Furthermore, the RMSE values which assess the average magnitude of errors in our predictions, has been also computed. On assaying, it has been found that EfficientNetB3 demonstrated the lowest RMSE (0.386) during validation, reflecting its ability to make precise predictions on continuous data. In contrast, VGG19 exhibited the highest RMSE values as compared to the other models, both during training (0.964) and validation (0.980), indicating less precise predictions.
Besides this, the accuracy and loss performance of the models are also examined based on their curves that have been generated during both training as well as validation phases in Figure 6.
From the analysis of the training and validation process depicted in the figure, it is evident that epoch 10 yielded the lowest training and validation loss values across all the models, indicating that the models achieved their good performance in terms of minimizing the difference between actual and predicted values at this epoch. This suggests that after 10 epochs of training, the models converged to a state of optimized loss values. However, when examining the accuracy metric, a more diverse pattern emerges. Different models reached their peak accuracy scores at various epochs during the training process. EfficientNetB0 attained its highest accuracy at epoch 2, DenseNet169 at epoch 3, Xception at epoch 7, ResNet50V2 at epoch 5, ResNet152V2 at epoch 6, InceptionV3 at epoch 6, InceptionResNetV2 at epoch 4, VGG19 at epoch 9, MobileNetV2 at epoch 10, and EfficientNetB3 at epoch 5.
After examining the models for the whole dataset, they have been also evaluated for the different classes of the dataset such as Aphids, Healthy Leaves, ArmyWorm, Powdery Mildew, Bacterial Blight, and Target Spot as mentioned in Table 5 (The table provides a comprehensive overview of the results, showing that for the Aphids class, the top performance in training was achieved by DenseNet169, while EfficientNetB0 delivered the best result during validation).

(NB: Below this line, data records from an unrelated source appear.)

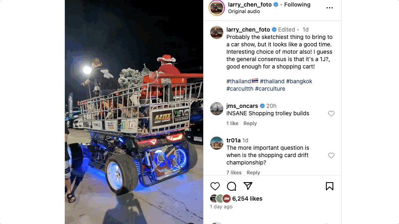Share the post via the paper plane icon
The width and height of the screenshot is (399, 224).
click(x=248, y=186)
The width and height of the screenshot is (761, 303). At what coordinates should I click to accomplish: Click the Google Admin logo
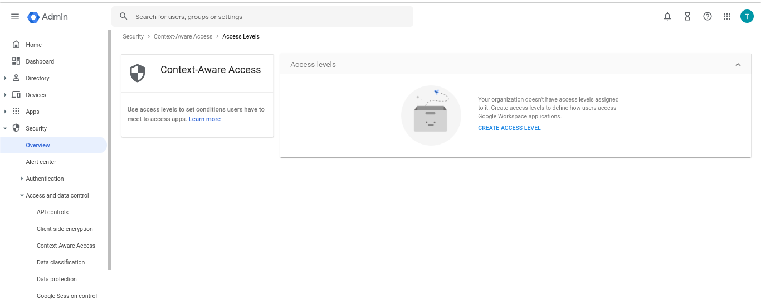48,17
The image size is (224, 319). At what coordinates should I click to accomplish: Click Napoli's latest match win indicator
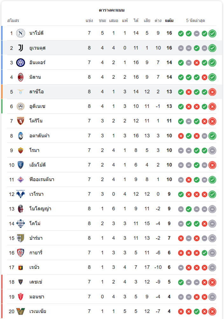[212, 33]
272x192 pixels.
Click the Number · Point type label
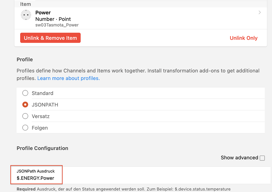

In Table 5, for Aphids class, EfficientNetB0, DenseNet169, Xception, EfficientNetB3, and MobileNet V2 achieved high accuracies during training, with values ranging from 99.19% to 99.49%. However, during validation, their accuracies varied, with EfficientNetB0, Xception, MobileNetV2, ResNet50V2, InceptionV3, EfficientNetB3, and InceptionResNetV2 maintaining accuracies above 99%, while DenseNet169 lower accuracy at 98.16%. However, VGG19 exhibited significantly lower accuracy values of 76.49% and 74.79% during training and validation, respectively, indicating challenges in capturing important features associated with aphids in the dataset. Regarding the loss and RMSE metrics, models such as DenseNet169 and MobileNetV2 demonstrated lower values for training as well as validation phase respectively, while as VGG19 and ResNet152 V2 exhibited higher values which suggest improvement in their prediction.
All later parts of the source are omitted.